Liberia: More U.S. Support Needed
Any links to other sites in this file from 1995 are not clickable,
given the difficulty in maintaining up-to-date links in old files.
However, we hope they may still provide leads for your research.
Liberia: More U.S. Support Needed
Date Distributed (ymd): 951022

Washington Office on Africa
Washington Notes on Africa Update

A new peace accord signed in late August has brought renewed
hope for stability and the beginning of reconstruction in
Liberia.  The country is ravaged by almost six years of war
that killed as many as 150,000 people out of a population of
2.6 million, forced 800,000 to flee the country as refugees,
and displaced more than a million from their homes within the
country.  With the accord in place the prospects for recovery
now depend on international support, as well as on the
Liberian commitment to peace.

Current plans call for the U.S. Agency for International
Development to provide some $65 million over the next year,
almost all for direct humanitarian relief.  But much more is
needed: for demobilization of fighters from the different
factional armies, for stationing international peacekeepers,
and for rebuilding the civilian economy and society.  Without
substantially increased international help--in which the U.S.
must play a leading role--the risk is great that this
promising start to peace could collapse.

Budget cuts in virtually all sectors of foreign aid as well as
for international agencies make finding the funds extremely
difficult.  But there is a growing awareness in Washington,
across party lines, that the United States has a special
responsibility in regard to Liberia.  This is not only because
of close historical ties, but also because U.S. policy in the
1980s helped create the conditions for war, and because U.S.
policy makers neglected real opportunities to head off the
devastating conflict in the early stages.

U.S.-Liberian Connection

The historical link between the United States and Liberia
dates back to Liberia's founding by African-Americans who
returned to Africa as settlers in the early 19th century.
Known as Americo-Liberians, they became Liberia's elite,
ruling over a population that was 95% indigenous.

U.S. ties with the settler-ruled republic continued into the
20th century, with U.S. investment and military involvement
especially high in the decades following World War Two under
Liberian presidents William Tubman and William Tolbert.  In
the 1960s and 1970s, the Tennessee-sized country received the
highest per capita level of U.S. aid of any country on the
African continent.

In 1980, when young army officers overthrew the
settler-dominated government, many Liberians hoped for reform
in the elitist system and a shift of power to the indigenous
majority.  But military leader Samuel Doe bypassed the
grass-roots opposition groups that had also opposed the
settler regime.  Instead he established arbitrary military
rule, favoring his own ethnic group and setting the scene for
factionalization of the country.

MATERIAL PROVIDED:
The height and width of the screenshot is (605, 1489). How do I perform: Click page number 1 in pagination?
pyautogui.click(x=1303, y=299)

* * *

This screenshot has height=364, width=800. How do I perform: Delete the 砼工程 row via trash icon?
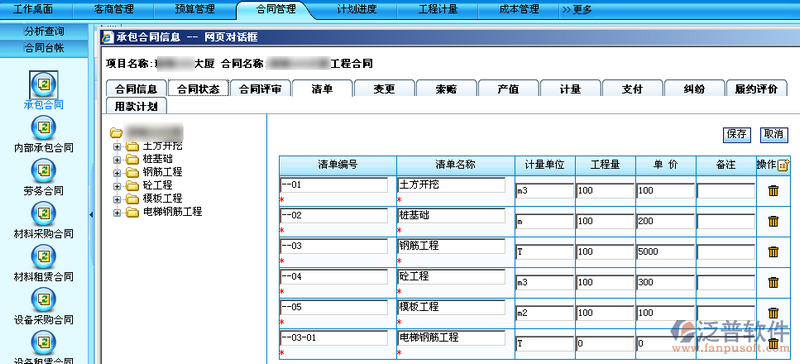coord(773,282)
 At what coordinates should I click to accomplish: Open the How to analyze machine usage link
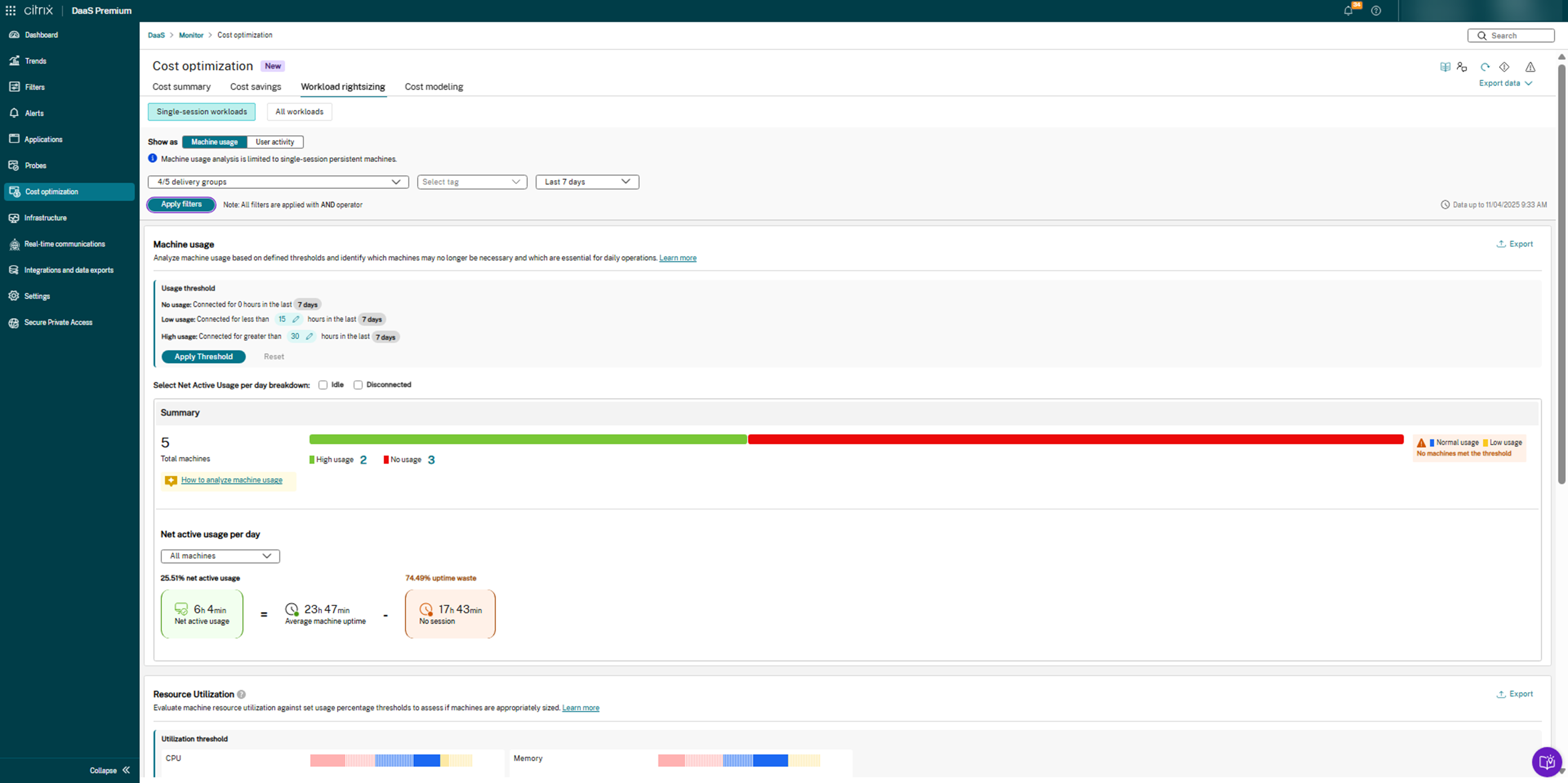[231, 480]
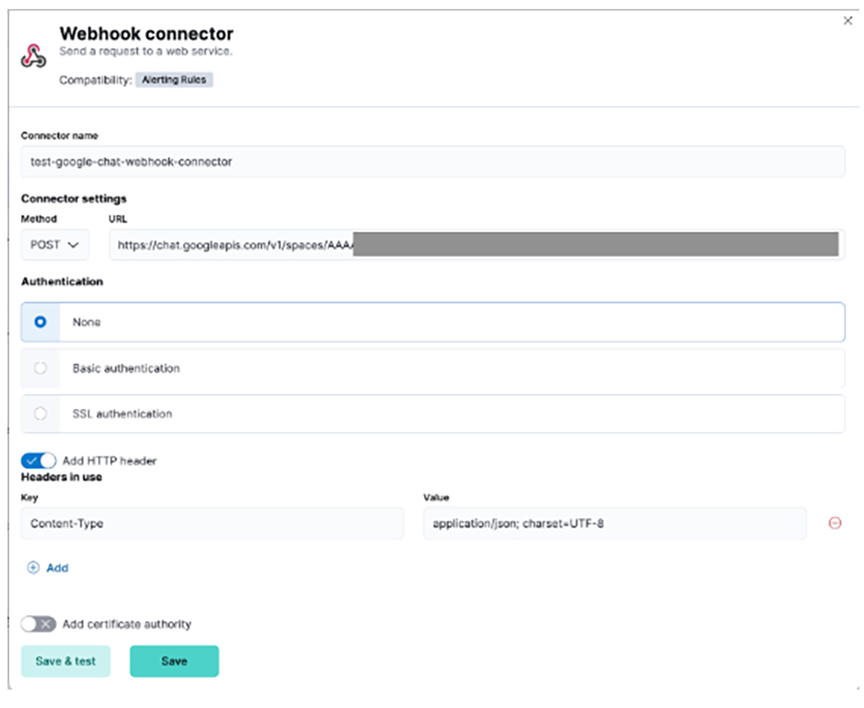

JOB 1: Copy the part of the Liberia article that runs from "must play a" to "the early stages.", including both ends.
JOB 2: According to the Liberia article, how much money does the U.S. Agency for International Development plan to provide over the next year?

WRITTEN ANSWER 1:
must play a leading role--the risk is great that this
promising start to peace could collapse.

Budget cuts in virtually all sectors of foreign aid as well as
for international agencies make finding the funds extremely
difficult.  But there is a growing awareness in Washington,
across party lines, that the United States has a special
responsibility in regard to Liberia.  This is not only because
of close historical ties, but also because U.S. policy in the
1980s helped create the conditions for war, and because U.S.
policy makers neglected real opportunities to head off the
devastating conflict in the early stages.

WRITTEN ANSWER 2: About $65 million, almost all of it for direct humanitarian relief.